**Выбранный текст:**
Однако при этом происходит мутация «мещанского жанра». Воссоздаваемая ситуация является текстовой по своей структуре и представляет собой постоянные отсылки к интерпретациям предшествующих культурных систем, а точнее к их бессмысленно соединенным элементам. «Реальность» предстает как лингвистический, исторический и социальный конструкт.

«Все герои с их речами и действиями аперсональны. Никто не думает доказывать свое бытие»8. Русский предприниматель по имени Иван, для которого бизнес является «настоящим призванием», его телохранители с апостольскими именами Андрей и Павел, его секретарь-референт Татьяна, имеющая младшую сестру (хотя и не Ольгу, но тоже с балладным именем — Светлана), вице-президент фирмы Федор Иванович Тютчев, главный бухгалтер Евгений Абрамович Боратынский, наделенный «сухим, острым умом» (1, 79), юрист компании Михаил Юрьевич Лермонтов и наконец личный шофер Безуглова Василий Андреевич Жуковский — основные персонажи романа.

Все они, говоря словами Гоголя, — не те Жуковский, Боратынский, Лермонтов и Тютчев, авторы философских и лирических стихотворений, а известные в предпринимательском мире люди, крупные специалисты своего дела. Перед отъездом Безуглова и вице-президента фирмы Тютчева в Монреаль по особо важному делу «Лермонтов тряс руку Ивану, даже обнимал его, уверяя в том, что за время его отсутствия они с Боратынским справятся с делами и обеспечат своевременную отгрузку всех проданных товаров» (2, 81).

**Задание:** Продублируйте дословно часть выбранного текста, начиная со слов «Однако при этом» и продолжая вплоть до слов «исторический и социальный конструкт.». Строки ниже взяты из другого источника.

**Предоставленные данные:**
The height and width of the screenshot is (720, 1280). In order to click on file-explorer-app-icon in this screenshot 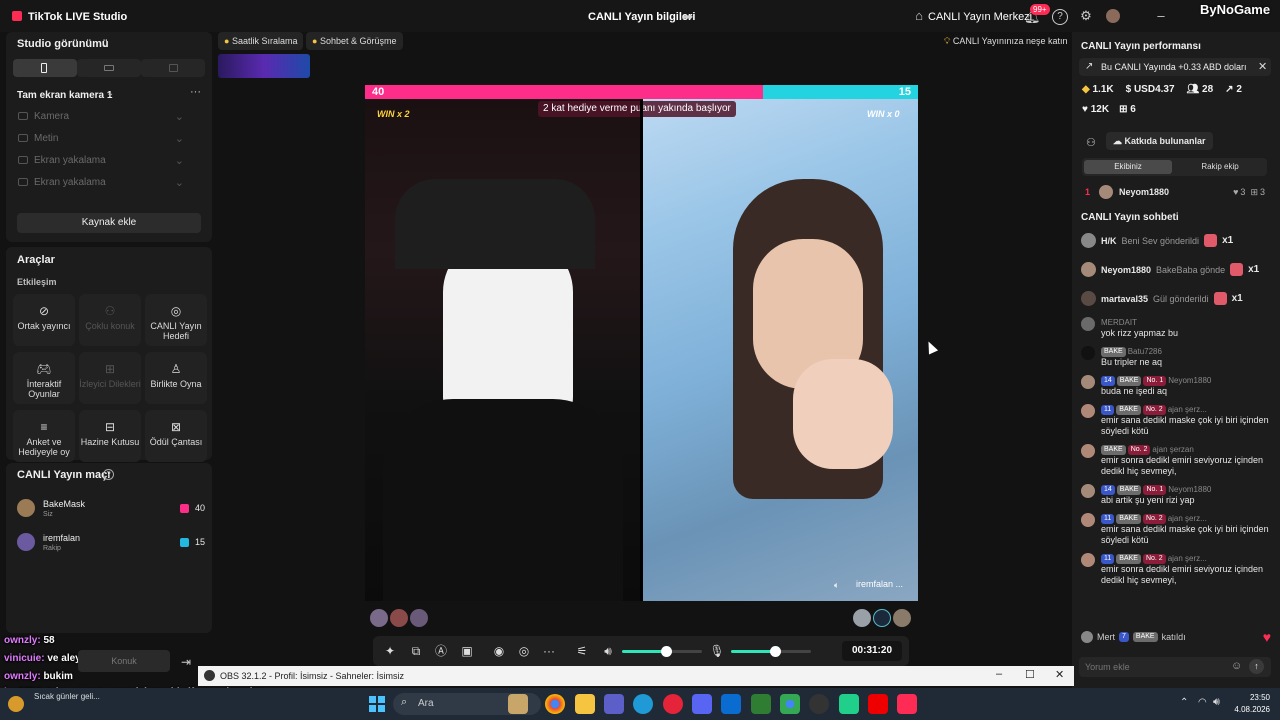, I will do `click(518, 704)`.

**Ответ на задание:**
Однако при этом происходит мутация «мещанского жанра». Воссоздаваемая ситуация является текстовой по своей структуре и представляет собой постоянные отсылки к интерпретациям предшествующих культурных систем, а точнее к их бессмысленно соединенным элементам. «Реальность» предстает как лингвистический, исторический и социальный конструкт.